L’alliance a acté la fin immédiate de la délivrance de nouvelles concessions et licences pour l’exploration et l’exploitation de pétrole et de gaz. Elle vise aussi à programmer l’arrêt progressif de la production pour les licences en cours sur leur territoire. Le Danemark a d’ores et déjà annoncé qu’il cesserait sa production en 2025. « La science a été claire : l'ère des fossiles doit prendre fin », a déclaré le ministre danois du climat, Dan Jørgensen.

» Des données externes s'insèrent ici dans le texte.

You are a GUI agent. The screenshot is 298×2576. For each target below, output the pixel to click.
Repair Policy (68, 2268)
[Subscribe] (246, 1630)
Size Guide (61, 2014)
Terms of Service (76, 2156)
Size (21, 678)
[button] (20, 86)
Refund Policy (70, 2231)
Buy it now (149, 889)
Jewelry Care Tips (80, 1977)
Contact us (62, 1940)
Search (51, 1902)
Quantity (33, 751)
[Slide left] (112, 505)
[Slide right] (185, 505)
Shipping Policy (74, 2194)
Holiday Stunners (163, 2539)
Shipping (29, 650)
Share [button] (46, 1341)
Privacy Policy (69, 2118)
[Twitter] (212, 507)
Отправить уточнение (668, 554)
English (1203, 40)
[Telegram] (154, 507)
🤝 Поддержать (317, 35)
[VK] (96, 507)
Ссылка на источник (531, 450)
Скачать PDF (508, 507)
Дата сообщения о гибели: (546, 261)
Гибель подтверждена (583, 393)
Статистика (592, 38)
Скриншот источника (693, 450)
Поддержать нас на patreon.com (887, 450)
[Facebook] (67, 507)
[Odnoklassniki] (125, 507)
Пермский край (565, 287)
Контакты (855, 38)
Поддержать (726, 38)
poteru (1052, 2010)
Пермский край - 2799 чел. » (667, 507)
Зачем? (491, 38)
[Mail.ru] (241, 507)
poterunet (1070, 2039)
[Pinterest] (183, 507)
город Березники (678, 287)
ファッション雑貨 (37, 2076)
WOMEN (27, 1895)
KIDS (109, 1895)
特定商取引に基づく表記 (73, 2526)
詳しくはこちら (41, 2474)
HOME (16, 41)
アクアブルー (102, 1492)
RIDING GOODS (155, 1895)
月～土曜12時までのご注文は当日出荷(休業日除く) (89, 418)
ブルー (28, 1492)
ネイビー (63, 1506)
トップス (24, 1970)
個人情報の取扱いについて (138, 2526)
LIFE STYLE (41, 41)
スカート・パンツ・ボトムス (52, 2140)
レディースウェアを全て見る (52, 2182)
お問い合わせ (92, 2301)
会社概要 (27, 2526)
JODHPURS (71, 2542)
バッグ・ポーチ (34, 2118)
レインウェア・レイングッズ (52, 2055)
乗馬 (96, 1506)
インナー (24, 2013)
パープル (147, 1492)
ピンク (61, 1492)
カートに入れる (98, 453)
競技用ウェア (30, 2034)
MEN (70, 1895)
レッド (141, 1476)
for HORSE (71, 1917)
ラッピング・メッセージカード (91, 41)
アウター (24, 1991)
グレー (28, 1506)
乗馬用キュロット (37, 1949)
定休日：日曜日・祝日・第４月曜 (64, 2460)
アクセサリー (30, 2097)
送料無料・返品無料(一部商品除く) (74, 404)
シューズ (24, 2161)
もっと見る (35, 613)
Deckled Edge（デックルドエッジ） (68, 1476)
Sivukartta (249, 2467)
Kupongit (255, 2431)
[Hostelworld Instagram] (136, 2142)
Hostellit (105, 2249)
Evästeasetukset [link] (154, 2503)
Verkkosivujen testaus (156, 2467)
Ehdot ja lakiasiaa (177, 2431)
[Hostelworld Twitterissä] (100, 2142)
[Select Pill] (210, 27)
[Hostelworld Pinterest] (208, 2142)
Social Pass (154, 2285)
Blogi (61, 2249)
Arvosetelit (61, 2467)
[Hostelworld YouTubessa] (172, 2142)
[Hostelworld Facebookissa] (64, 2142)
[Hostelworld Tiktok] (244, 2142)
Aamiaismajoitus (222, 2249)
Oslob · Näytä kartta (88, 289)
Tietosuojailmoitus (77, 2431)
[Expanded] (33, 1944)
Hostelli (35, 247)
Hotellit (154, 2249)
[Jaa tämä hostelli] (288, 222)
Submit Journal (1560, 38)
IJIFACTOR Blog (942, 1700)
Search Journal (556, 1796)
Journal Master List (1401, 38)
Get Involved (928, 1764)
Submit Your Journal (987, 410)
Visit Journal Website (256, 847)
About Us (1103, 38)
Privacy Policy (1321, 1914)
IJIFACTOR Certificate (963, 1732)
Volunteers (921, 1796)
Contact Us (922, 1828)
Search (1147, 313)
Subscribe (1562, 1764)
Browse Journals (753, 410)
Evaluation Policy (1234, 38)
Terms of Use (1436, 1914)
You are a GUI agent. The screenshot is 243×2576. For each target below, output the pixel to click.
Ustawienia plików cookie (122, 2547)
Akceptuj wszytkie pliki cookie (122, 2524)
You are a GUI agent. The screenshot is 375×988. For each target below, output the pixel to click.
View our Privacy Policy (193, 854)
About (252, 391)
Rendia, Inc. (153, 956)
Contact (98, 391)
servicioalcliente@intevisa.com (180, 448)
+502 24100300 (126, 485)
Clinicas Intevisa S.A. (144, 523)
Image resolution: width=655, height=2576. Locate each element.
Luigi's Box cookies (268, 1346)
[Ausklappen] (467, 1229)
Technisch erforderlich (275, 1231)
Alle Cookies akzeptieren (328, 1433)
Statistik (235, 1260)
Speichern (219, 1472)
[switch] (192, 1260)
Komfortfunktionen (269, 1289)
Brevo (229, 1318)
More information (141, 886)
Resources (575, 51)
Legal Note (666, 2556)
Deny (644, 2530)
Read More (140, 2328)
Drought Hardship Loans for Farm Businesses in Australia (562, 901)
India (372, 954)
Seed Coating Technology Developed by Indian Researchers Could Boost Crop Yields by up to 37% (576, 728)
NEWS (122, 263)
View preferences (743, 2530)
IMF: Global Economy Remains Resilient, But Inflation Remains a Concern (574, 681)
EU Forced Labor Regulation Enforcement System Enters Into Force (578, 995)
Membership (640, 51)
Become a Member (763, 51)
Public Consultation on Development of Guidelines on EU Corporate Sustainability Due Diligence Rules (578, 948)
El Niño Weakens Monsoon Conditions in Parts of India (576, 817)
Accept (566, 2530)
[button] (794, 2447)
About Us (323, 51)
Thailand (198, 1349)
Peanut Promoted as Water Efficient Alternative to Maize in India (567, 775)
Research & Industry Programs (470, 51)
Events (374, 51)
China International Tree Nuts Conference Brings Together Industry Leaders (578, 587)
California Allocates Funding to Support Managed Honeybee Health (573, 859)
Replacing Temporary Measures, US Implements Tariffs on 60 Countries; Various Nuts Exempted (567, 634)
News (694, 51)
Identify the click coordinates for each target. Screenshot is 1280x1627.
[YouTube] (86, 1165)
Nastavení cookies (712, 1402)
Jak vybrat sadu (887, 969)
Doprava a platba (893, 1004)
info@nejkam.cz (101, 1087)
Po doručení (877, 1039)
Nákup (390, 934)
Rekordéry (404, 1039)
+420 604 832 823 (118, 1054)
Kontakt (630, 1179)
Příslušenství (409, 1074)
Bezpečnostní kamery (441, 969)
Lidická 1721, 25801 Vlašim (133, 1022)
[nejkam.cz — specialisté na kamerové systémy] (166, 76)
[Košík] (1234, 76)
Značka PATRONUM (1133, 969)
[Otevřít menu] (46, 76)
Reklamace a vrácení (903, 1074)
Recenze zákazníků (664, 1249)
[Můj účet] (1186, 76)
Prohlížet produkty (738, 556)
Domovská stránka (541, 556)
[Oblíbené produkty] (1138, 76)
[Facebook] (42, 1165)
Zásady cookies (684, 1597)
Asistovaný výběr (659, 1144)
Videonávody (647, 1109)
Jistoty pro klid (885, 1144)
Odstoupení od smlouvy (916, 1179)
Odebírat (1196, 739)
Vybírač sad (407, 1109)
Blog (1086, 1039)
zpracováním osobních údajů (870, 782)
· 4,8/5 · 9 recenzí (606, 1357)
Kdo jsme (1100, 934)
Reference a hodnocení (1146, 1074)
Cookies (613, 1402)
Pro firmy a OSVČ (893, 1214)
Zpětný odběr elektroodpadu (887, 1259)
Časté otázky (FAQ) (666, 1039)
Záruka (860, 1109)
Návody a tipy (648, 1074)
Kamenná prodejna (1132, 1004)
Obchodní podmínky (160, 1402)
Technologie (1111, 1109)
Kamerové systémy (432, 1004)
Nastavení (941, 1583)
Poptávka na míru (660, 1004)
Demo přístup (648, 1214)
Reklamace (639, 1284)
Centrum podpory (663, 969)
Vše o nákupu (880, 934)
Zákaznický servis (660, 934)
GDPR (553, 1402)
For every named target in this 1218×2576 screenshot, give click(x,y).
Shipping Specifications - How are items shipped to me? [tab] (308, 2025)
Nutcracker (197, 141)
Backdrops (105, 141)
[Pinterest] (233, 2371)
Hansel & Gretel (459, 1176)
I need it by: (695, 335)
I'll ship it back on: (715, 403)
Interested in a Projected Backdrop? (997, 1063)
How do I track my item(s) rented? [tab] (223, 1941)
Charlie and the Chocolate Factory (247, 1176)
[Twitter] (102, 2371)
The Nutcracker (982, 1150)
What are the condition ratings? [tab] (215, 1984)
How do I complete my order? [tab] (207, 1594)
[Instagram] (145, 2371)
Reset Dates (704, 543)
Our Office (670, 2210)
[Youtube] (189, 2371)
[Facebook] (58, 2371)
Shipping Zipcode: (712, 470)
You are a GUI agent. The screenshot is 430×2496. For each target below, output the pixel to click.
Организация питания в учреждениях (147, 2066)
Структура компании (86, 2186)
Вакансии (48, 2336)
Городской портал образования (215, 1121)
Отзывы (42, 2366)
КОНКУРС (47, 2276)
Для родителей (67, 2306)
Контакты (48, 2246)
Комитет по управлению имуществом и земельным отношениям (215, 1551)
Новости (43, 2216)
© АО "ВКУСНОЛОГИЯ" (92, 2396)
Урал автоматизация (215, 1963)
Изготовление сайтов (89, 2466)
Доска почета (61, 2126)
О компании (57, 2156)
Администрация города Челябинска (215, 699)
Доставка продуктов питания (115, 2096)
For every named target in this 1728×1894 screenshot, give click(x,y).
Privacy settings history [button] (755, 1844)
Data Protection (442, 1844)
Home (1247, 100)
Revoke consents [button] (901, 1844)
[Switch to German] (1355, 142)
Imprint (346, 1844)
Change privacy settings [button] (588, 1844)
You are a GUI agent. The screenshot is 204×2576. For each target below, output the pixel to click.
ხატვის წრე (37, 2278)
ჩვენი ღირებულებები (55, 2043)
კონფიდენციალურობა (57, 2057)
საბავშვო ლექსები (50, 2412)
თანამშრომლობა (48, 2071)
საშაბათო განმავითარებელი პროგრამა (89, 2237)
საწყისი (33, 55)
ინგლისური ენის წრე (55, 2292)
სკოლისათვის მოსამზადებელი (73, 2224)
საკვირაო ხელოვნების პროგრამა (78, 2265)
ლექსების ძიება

En France, la loi Hulot de 2017 interdit déjà l’exploitation d’hydrocarbures au-delà de 2040. Alors que l’Etat français fait partie des signataires de la BOGA, celui-ci refuse toujours de rejoindre la liste des 24 pays et institutions qui se sont engagé·e·s, la semaine dernière, à couper leurs financements aux projets d’énergies fossiles à l’étranger d’ici fin 2022. « Cette contradiction illustre une fois de plus le double discours du président Emmanuel Macron, plus prompt à donner des leçons qu’à prendre des mesures concrètes », a dénoncé Armelle Le Comte, responsable du plaidoyer climat d’Oxfam France.
Le 2 novembre, la France s’était aussi vue décerner le prix du « Fossile du jour » par les ONG du Réseau action climat pour son double jeu à la COP. En parallèle des déclarations de bonnes intentions à Glasgow, l’Etat faisait pression, à Bruxelles, pour que gaz et nucléaire soient considérés comme des énergies vertes dans le cadre de la taxonomie européenne (Vert).